Tuesday, April 12, 2005

Yowah Opal Festival 2004 & 2005

Yowah Opal Festival 2004The wind was cold…an Antarctic cold front! The Yowah opal was glorious…rare and intriguing Yowah nuts on display. The huge bonfire warmed all those brave enough to gather to celebrate the wondrous Yowah opal. The design contest provided beauteous opal jewelry to behold. I built a diorama in miniature of a miner's camp for a display complete with bottle of beer sitting next to the cracking heap, wild goat, and a dunny. The magnificent opals on display from the miners' private collections was a sight to make any opalholic drool. The Arts and Crafts tent featured their theme "Skin" and displayed paintings of custard with skin, a genuine snakeskin nude, nudes,and photography of glorious tree trunk bark to mention only a few. Artist Belle Starr, otherwise known as Naomi Lawlis of Santa Fe, painted the boot(trunk) door of a car. The scene depicted an opal buyer coming to town with his money wagon in tow too late for the skeletal remains of an miner with sign clutched in his hand reading,"Opal for Sale" They auctioned that door as one of the "Yowah Doors" a tradition to raise money to help cover costs of festival promotion. Internationatol travelers rubbed elbows with Aussies from the big cities come to have fun in the Outback Yowah style If you are in the vicinity of Australia…..

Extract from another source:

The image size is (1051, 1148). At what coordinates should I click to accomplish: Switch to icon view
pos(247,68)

This year's Yowah Opal Festival 15th - 17th July 2005
The Opal Festival begins Friday at 6.30pm (Queensland time) with the Miners' BBQ and Official Opening, followed by two full days of activities on Saturday and Sunday.
Special Guests, Entertainment, Meals and Refreshments throughout the FestivalLicenced Bar Special Opal Display Walk in mine toursWindlass RaceTailgaters and Stalls
Breakfast: Saturday and Sunday morning from 7.30amSaturday night 3 course Meal, Singer and DiscoFinish Sunday NightEntertainment & Dancing
Stall bookings: Eddie Maguire Email: Thanks to for the current 2005 festival information.

Wednesday, April 06, 2005

The Jackpot of Yowah Nuts and I Didn’t Get It!

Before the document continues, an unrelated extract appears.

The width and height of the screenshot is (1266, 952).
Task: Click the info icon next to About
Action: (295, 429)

The guy buys a $30.00 rough Yowah opal nut from me and sells it for $30,000.00!!
This is why we opalholics stay hooked. Whether you are a serious miner or a rockhound that does their treasure hunting at rock and gem shows that jackpot is just around the corner> I have lectured that a miner can not ever double and triple check all his Yowah nuts and not miss a thing. If you are in the opal mining game, you often have to sell opal in the rough to finance your mining. You can’t cut it all and sell it all in time to meet the mining season. Also your business may depend on the revenue made selling rough.The facination of the Queensland ironstone concretions is that you never know what is inside. There is always that jackpot waiting for you in one of them.Thousands of them have absolutely no opal. And then voilla! somewhere in the midst of the $30.00 specimens is a double Yowah nut and the lucky buyer bought it from me, rubbed it down further and evidently found a real beauty. I received an email from an opal enthusiast (opal was in his email address) He said that he had spoken to a man who told him that he had bought that Yowah nut from Barbara McCondra for $30.00 and when he bought it, he thought it was worth at least $50.00. So he also had no clue what lay within.Now I never was informed about it until a few days ago. And all I could say was good luck to him.
That’s the opal game. A miner toils for months in a mine and then leaves without finding a pocket. The next miner starts where he left off and finds a $100,000 pocket of opal one foot further in the face of the drive(tunnel). You play a slot machine for two hours and leave broke. The grey haired granny sits in the seat and hits the jackpot on the first go. Barbara McCondra sells the goodlooking specimen nut for a price she reckons is a bit cheaper that ohers would sell it for (I always try to beat the going rate) the opalholic who has been searching opal vendors tables for years, buying specimens for his collection, buying rough opal for a bit of lapidary fun, hits the JACKPOT!
Well, that is just more fuel for the fire. It came out of my mine. I never before mined and sold such an opal from that mine in 12 years, but that doesn’t mean there is not another one in there and this time for me (or you if you buy some of those lotto tickets that look like Yowah opal). So I go now to practice shrugging my shoulders and saying c'est la vie.